Commercially, the song has topped the charts in Latvia, Poland and Serbia while reaching the top 10 in 23 additional countries; as well as the top 20 in Germany and the United States. It was also the second-most successful electronic song of 2018 in the US. The single is certified Platinum or higher in fifteen countries worldwide, including Diamond in Brazil.

Release and promotion
Marshmello first revealed the song on July 22, 2017, when he tweeted: "Happy birthday Selena Gomez! Can't wait for the world to hear what we've been working on." On August 15, 2017, Marshmello wrote that Gomez "sounds absolutely incredible" on the song, when replying to a fan who asked him about the collaboration. During a radio interview with Tonya and Sonic on San Diego's Energy 103.7 FM, Gomez said: "It's really cool. It's kind of in that world, his world, and I'm stepping into it and bringing my style too." She called it a beautiful song and one of her favorites. On September 25, 2017, a follower of Gomez reached out to Marshmello via Twitter for a "tip" about the song, to which Marshmello replied: "Coming very very soon," leading to speculation on the song's release. On October 6, 2017, Marshmello reassured fans that the song is "coming very soon".

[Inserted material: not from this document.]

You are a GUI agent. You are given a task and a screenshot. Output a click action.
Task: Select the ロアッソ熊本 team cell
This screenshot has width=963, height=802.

On October 19, 2017, both Gomez and Marshmello took to social media to officially announce the song and its release date. Gomez shared pictures of her wearing a pink version of Marshmello's helmet, another photos shows the two sitting on a couch eating popcorn. The song premiered via the radio show Beats 1, the host Zane Lowe named it the day's "World Record".

Composition
"Wolves" was written by Selena Gomez, Marshmello, Ali Tamposi, Andrew Watt, Brian Lee, and Louis Bell. The song was described as a "sticky electronic snack" and "propulsive EDM" which is equally "acoustic-laced EDM and long, lost 80's pop". Caitlin Kelley from Billboard noted how Marshmello's influence in the song can be heard through "subtle trap elements, like the triple high hats buzzing beneath the smoky atmosphere." "Wolves" opens "dark and gloomy" with Gomez singing over a clean electric guitar as Kat Bein from Billboard commented, the build of the bridge is "almost country-pop, but the choral hook is all Marshmello sweetness." In an interview with Zane Lowe for Beats 1, Gomez stated that the lyrics deeply reflects what she was feeling during the period she recorded the track.

Music video
On November 2, 2017, Gomez released the vertical video for the single exclusively through Spotify. It was later released via her official Vevo account. The video is a FaceTime between Gomez and Marshmello.

On November 17, the official video premiered on the iTunes Store and Apple Music and it was directed by Colin Tilley. The video features Gomez wearing different outfits in various parts of an indoor swimming pool facility. Near the end of the video, Gomez walks on the water of the swimming pool. The video was released on Vevo and YouTube a day later on Gomez's account.

Commercial performance
"Wolves" entered at number 16 on the UK Singles Chart. Three weeks later, it ascended to number nine and became Gomez's fourth top 10 entry in the nation. In Australia, the song entered at number 15 on the ARIA Singles Chart. It has reached number five there and is her second-highest-peaking song in the country behind another EDM collaboration, "It Ain't Me". After debuting at number 69 on the Canadian Hot 100, it rose to number nine the following week and has been certified double Platinum by Music Canada (MC) for accumulating 160,000 equivalent units. The song was certified double Platinum by the RIAA for accumulating two million equivalent units.

Live performances
On November 19, 2017, Gomez and Marshmello performed "Wolves" live for the first time at the 2017 American Music Awards. On May 29, 2021, Gomez and Marshmello performed the song at the 2021 UEFA Champions League Final.

Track listing
Digital download
 "Wolves" – 3:17

Digital download – Total Ape remix
 "Wolves" (Total Ape remix) – 3:05

Digital download – Sneek remix
 "Wolves" (Sneek remix) – 4:34

Digital download – Said the Sky remix
 "Wolves" (Said the Sky remix) – 3:28

Digital download – Rusko remix
 "Wolves" (Rusko remix) – 3:46

Digital download – Owen Norton remix
 "Wolves" (Owen Norton remix) – 4:28

Digital download – MOTi remix
 "Wolves" (MOTi remix) – 4:05

Credits and personnel
Credits and personnel adapted from Rare album liner notes.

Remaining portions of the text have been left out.